In the conference abstract below, which two techniques are combined to track internal damage accumulation in the metallic glass?

Excerpt:
START
MRS Meetings and Events

 

SF08.06.03 2022 MRS Spring Meeting

The Effect of Internal Damage Accumulation on the Stress-Strain Response of a Metallic Glass

When and Where

May 10, 2022
2:15pm - 2:30pm

Hilton, Kalia Conference Center, 2nd Floor, Lehua Suite

Presenter

Co-Author(s)

Robert Maass2,1,Amlan Das1,Catherine Ott1

University of Illinois at Urbana-Champaign1,Federal Institute of Materials Research and Testing (BAM)2

Abstract

Robert Maass2,1,Amlan Das1,Catherine Ott1

University of Illinois at Urbana-Champaign1,Federal Institute of Materials Research and Testing (BAM)2
How the strain of a material changes with stress is a central concept in materials science. Ideally, stress-strain curves are represented in true quantities, which, however, is difficult in cases where strain distributes inhomogenously across the specimen volume. This is the case in metallic glasses (MGs), where highly localized shear-deformation is confined to nano-scale shear-bands (Adv. Func. Mat. 25 (2015) 2353). Consequently, literature presents engineering stress-strain curves, which for nominally identical tests reveal very large scatter in post-yielding parameters. Recent insights gleaned from x-ray tomography work (Acta Mater. 140 (2017) 206; Scripta Mater. 170 (2019) 29) revealed the presence of internal voids (shear-band cavities) just prior to fracture, but it remains unclear how they evolve as a function of plastic strain. In the present talk, we rely on a combination of x-ray tomography (XRT) and in-situ acoustic emission (AE) to track this internal damage accumulation, which allows us determining a true stress-strain curve of a MG. The data demonstrates how strain-softening coincides with the first detection of shear-band cavities that grow exponentially as a function of strain. A power-law scaling between the strain-dependent shear-band cavity area and boundary length is revealed. We capture the exponential shear-band cavity growth and the scaling between the cavity area and boundary length with a phenomenological model based on stable crack growth of mode II. These insights rationalize the large variability of plastic flow curves reported for MGs.
END
Material:
START
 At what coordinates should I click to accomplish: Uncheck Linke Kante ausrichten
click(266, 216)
END
The solution: X-ray tomography (XRT) and in-situ acoustic emission (AE).